Yesterday was the first day I went somewhere without my hair that people knew me.  I had a hard time deciding hat, scarf, or wig.  The wig just didn't feel right so I put on a hat and my number 1 supporter, Ava, put hers on as well and we went out! It was much harder than I imagined it to be and I'm not sure why.  But what I have figured out in the past 72 hours is before the hair was gone it wasn't obvious I was walking around with cancer....now without hair it's a constant reminder.  But what I also know is to be well and be with Mike and watch my Ava grow up I will give up my hair, it is more than worth it!  God is giving me the strength to deal with this, he has wrapped his arms around me and surronded me with the most amazing people!! 

Friday, March 11, 2011

BLOGGR

A little WIGGED out

The Winner!
I can't decide if I'm a hat person, a scarf person, or a wig person but I wanted to go ahead and get a wig...just in case I decide it's for me!  So yesterday after treatment Jan, Mom, Jill and I went to the wig shop at the Cancer Society downtown.  And I found a pretty close to my "old" hair wig.  The lady there told me about another shop I might want to try out so Mom, Ava, and I went today to try some more.  I wanted to find something a bit shorter.  This time around wasn't as productive but boy did we have fun!!
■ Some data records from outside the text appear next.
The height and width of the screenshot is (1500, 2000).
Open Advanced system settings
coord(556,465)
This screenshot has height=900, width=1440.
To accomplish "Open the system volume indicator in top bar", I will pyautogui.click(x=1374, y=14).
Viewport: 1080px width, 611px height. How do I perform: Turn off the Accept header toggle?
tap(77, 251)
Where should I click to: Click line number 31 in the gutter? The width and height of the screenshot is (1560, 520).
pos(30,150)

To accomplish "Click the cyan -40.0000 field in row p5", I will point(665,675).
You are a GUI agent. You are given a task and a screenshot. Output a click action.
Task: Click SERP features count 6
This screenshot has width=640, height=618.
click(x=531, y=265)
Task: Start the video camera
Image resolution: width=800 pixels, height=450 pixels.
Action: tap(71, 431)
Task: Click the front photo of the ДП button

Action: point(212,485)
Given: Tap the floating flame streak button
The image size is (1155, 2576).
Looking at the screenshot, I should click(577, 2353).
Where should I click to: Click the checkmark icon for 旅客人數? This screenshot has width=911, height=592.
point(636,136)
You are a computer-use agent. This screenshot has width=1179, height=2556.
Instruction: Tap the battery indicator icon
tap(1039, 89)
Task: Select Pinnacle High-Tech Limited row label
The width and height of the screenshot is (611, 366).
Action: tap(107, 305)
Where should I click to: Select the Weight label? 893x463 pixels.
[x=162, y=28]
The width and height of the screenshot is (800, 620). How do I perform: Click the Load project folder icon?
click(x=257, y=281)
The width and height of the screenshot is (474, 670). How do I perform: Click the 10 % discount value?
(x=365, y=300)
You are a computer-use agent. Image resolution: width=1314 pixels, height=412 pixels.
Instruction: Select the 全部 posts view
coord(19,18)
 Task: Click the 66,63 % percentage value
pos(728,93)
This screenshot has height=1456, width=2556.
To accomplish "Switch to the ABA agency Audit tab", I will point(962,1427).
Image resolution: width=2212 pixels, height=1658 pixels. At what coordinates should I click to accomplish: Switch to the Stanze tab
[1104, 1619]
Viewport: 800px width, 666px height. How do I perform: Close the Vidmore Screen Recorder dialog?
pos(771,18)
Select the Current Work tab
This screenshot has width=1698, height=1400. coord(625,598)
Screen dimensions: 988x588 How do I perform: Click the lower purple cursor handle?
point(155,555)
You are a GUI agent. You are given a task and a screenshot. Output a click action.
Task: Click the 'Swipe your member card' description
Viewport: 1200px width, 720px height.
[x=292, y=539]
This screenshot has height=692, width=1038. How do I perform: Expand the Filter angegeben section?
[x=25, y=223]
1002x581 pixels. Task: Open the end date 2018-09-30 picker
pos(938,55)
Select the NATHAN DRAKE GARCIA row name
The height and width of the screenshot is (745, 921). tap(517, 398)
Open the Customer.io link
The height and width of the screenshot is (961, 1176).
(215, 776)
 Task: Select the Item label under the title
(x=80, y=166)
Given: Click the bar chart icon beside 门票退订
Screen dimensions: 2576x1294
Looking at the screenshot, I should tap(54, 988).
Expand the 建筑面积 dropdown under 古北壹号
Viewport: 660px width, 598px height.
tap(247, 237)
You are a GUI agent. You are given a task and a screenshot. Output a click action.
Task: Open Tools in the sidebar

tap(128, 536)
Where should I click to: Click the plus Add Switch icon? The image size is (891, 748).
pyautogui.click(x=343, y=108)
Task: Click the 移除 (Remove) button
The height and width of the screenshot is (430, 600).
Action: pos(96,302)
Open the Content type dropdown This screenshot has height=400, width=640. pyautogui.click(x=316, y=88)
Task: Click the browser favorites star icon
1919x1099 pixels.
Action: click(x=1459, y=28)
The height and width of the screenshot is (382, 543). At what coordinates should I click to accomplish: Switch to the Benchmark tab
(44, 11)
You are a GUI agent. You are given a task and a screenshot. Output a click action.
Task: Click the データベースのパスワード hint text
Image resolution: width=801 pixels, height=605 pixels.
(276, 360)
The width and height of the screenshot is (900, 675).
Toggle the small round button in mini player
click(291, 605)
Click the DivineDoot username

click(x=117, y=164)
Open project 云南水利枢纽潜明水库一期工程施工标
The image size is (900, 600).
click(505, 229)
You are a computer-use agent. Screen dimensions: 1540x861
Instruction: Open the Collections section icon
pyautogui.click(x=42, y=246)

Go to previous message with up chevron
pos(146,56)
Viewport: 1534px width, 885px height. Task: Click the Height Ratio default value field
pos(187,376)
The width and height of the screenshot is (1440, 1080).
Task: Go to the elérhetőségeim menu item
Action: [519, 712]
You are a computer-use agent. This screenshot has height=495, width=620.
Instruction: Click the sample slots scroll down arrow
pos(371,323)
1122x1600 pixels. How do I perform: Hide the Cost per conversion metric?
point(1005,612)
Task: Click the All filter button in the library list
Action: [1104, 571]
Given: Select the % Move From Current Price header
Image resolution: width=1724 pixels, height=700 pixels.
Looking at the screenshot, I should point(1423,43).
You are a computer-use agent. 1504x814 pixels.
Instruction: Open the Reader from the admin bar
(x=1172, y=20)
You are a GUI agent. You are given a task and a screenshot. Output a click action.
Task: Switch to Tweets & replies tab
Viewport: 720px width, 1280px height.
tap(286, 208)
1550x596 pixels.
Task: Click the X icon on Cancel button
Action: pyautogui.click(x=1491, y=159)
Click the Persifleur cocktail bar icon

Hair Today...Gone Tomorrow











After 3 weeks of treatment I started to be a little optimistic that my hair just might not fall out...then BAM it happened.  It started falling out in handfuls.  Every time I moved more and more hair fell out.  I decided to just go get it over with and buzz it off! 

Ava Quotes:
      • Huh that's not what I thought you'd look like!
      • Momma your hair looks worse than Daddy's but it's ok your face is still BEAUTIFUL!
      • Hey come back here I'm not done rubbing your head!

The Fight Begins...

While 2010 was a fabulous year, I made several trips to the doctor because I just wasn't feeling quite right. With every trip I was assured all was fine.  In January I came down with persistant cough.  After a trip to urgent care  the last week of January, I was diagnosed with pneumonia.  I was sent the next day to have a CT scan done of my lung, sent imediately to a lung specialist, and told I would be having fluid drained from my lung the following day.  When testing this fluid they found malignant cancer cells. So over the weeks to follow I underwent many scans and tests to figure this all out. I was diagnosed with lung adenocarcinomas - which is lung cancer in the pleura of the lungs. Initially, it seemed impossible to have lung cancer as a young nonsmoker. However, I have learned that this particular type of lung cancer is growing in prevalence - it's different than the type of lung cancer that effects smokers. In women, about 20% of lung cancer cases are now nonsmoking young women. They don't know why..... yet

I had a PET scan and they now know I have a tumor in my left lung, a tumor on my 4th vertabrae and the lymph nodes in my bronchial tubes as well as those in my neck are filled.

I am currently in my 4th week of treatment. I am doing 2 chemo drugs and one target drug called Avastin.

Thank you for keeping myself, Mike, and Ava and all of my doctors in your prayers. I know we will get through this!